The study was undertaken by two legal education scholars and an economist. It shows that law schools lost tuition revenue both because of fewer students and the need to offer more scholarships and grants to attract the shrinking number of qualified students.

Even though base tuition at law schools rose 15 percent in the study’s timeframe, the average tuition discount doubled, so the average net tuition per student fell more than 6 percent, when adjusted for inflation.

And since most of the scholarships go to higher-achieving students, the brunt of the higher tuition fell on weaker students.

“In short, generally those students with the least promising prospects for obtaining or making any economically sustainable use of their law degrees are paying the highest prices to obtain them,” the study said.
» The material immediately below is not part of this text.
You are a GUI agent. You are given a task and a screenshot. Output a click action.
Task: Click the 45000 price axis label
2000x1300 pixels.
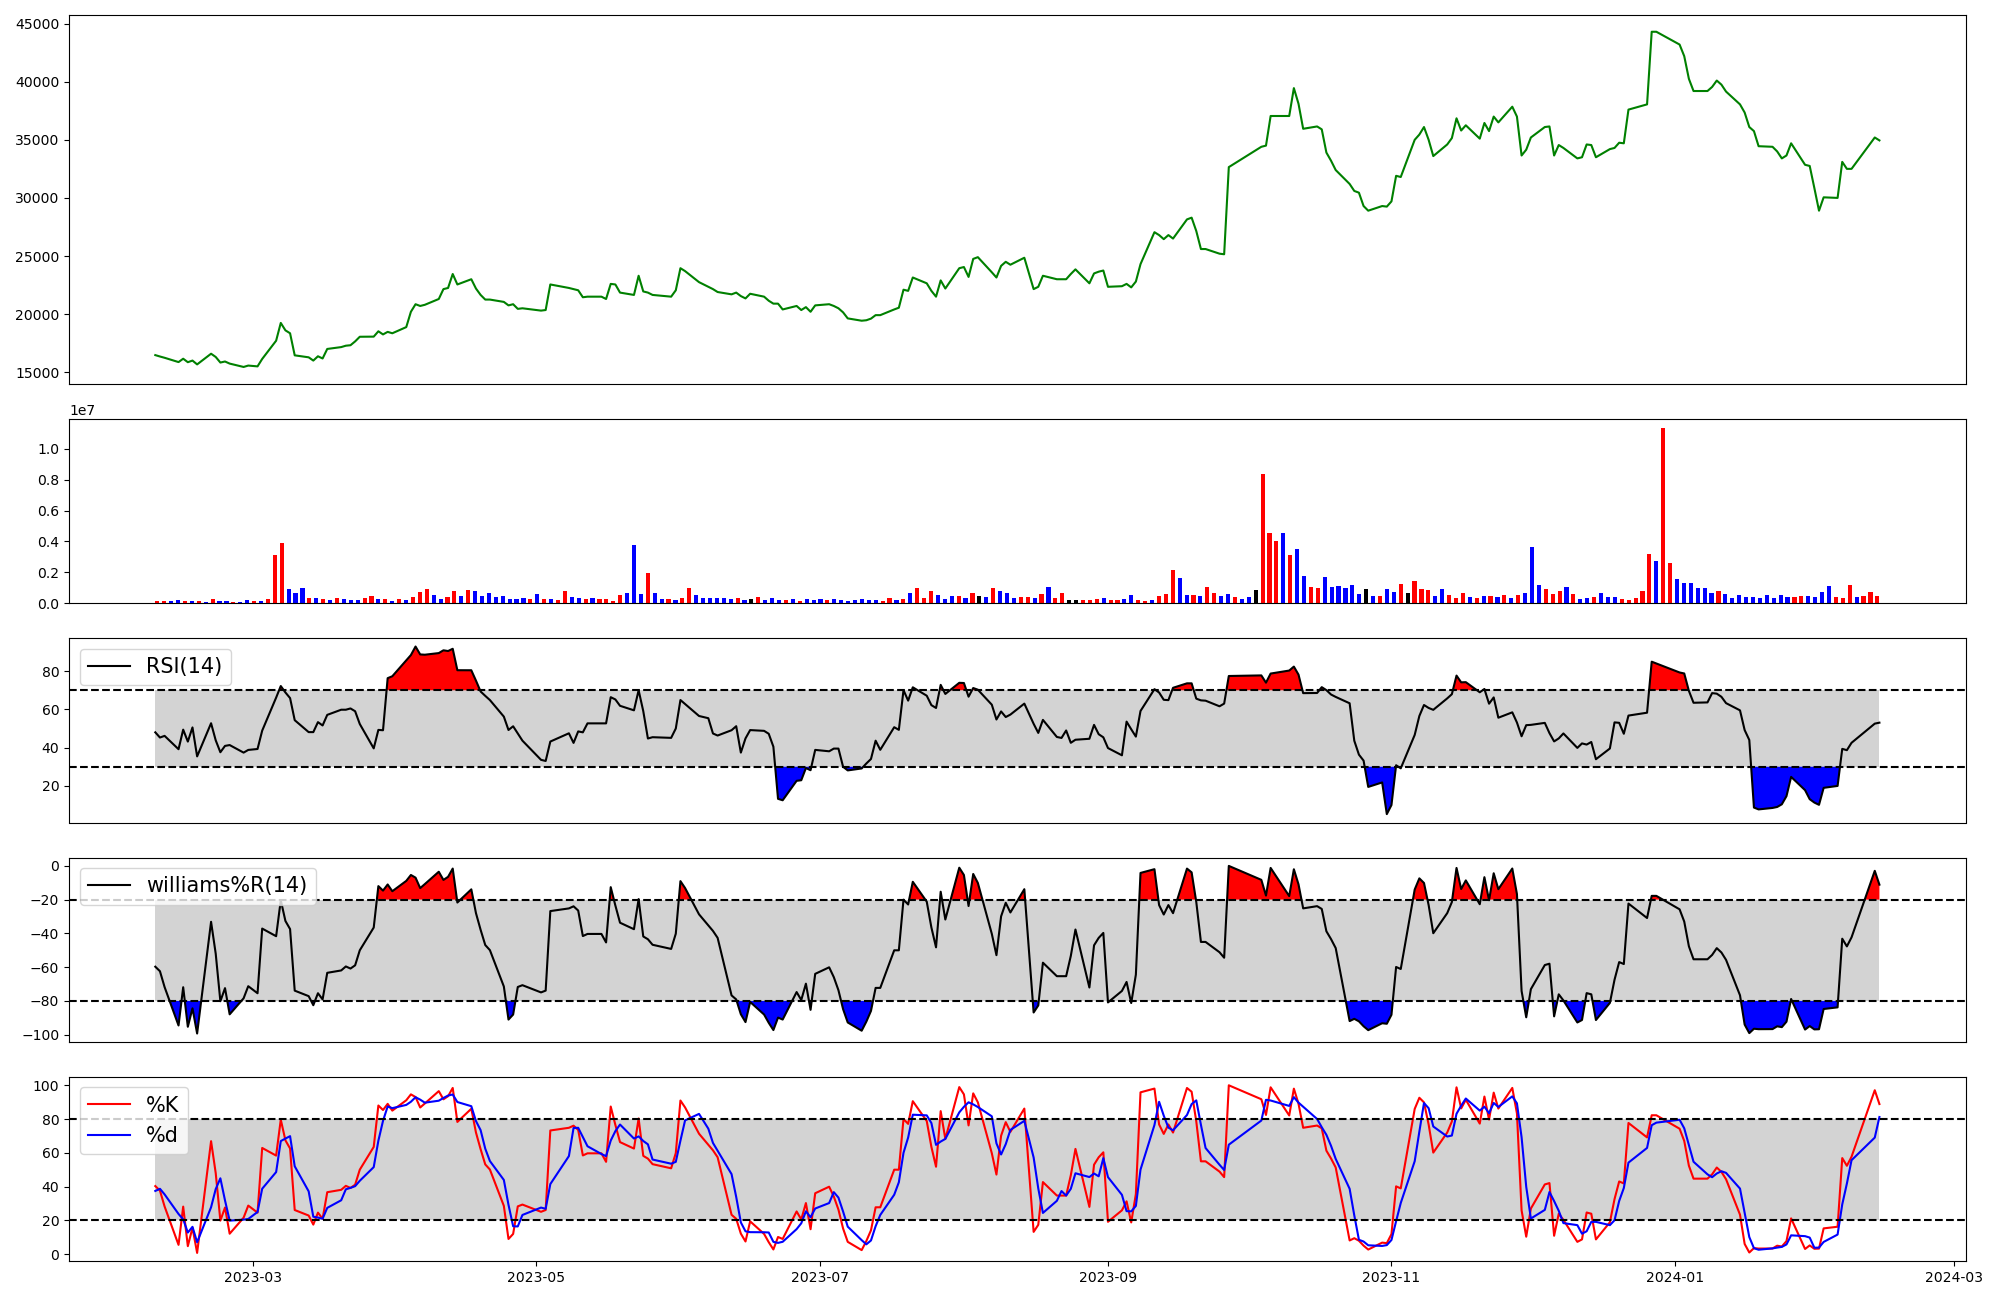pyautogui.click(x=37, y=24)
The study paints a dire picture of the state of legal education, hurt not just by revenue losses but academic standard declines as well. Because law schools have been failing to attract top-achieving students, law schools, in 2016-2017, had an entering class one-third smaller and median LSAT scores seven percentiles lower than in 2010-2011.
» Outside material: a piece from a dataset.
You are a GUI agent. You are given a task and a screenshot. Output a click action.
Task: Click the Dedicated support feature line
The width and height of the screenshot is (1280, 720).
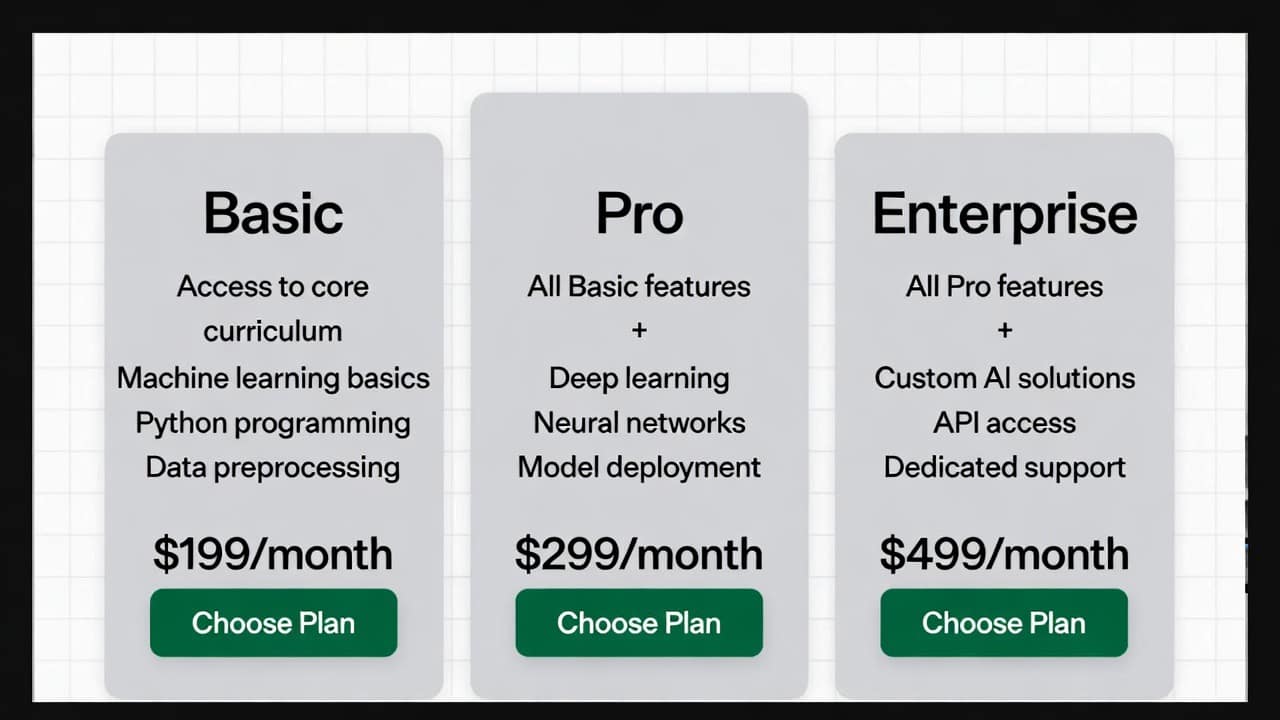click(1005, 467)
However, not all the schools reacted the same way when it came to the crisis. The higher-ranked schools chose to maintain standards and accept smaller class-sizes, while lesser-ranked schools were not so inclined. Top schools saw LSAT drops of 3 percentiles, while weaker schools experienced 14 to 15 percentile drops.

That decision by the nation’s top schools, though, saved at least 20 other schools from failing, the study said.

“This strategic drive to Profile up at the expense of Size and Net Tuition left literally thousands of viable candidates available to other schools,” the study said.

Only private schools were part of the study. Most public institutions offer in-state or out-of-state tuition. The data on the percentage of students receiving which could not be ascertained.

The study authors were Bernie Burk, a former professor at the University of North Carolina School of Law in Chapel Hill; Jerry Organ, a law professor at St. Thomas University School of Law near Miami; and Emma Rasiel, an economics professor at Duke University in Durham, N.C.

As part of their conclusion, they wrote: “We need to be blunt. Change is hard, and never costless. But there is no more time to pretend that this demographic and economic transformation is just some transient episode that can simply be waited out.”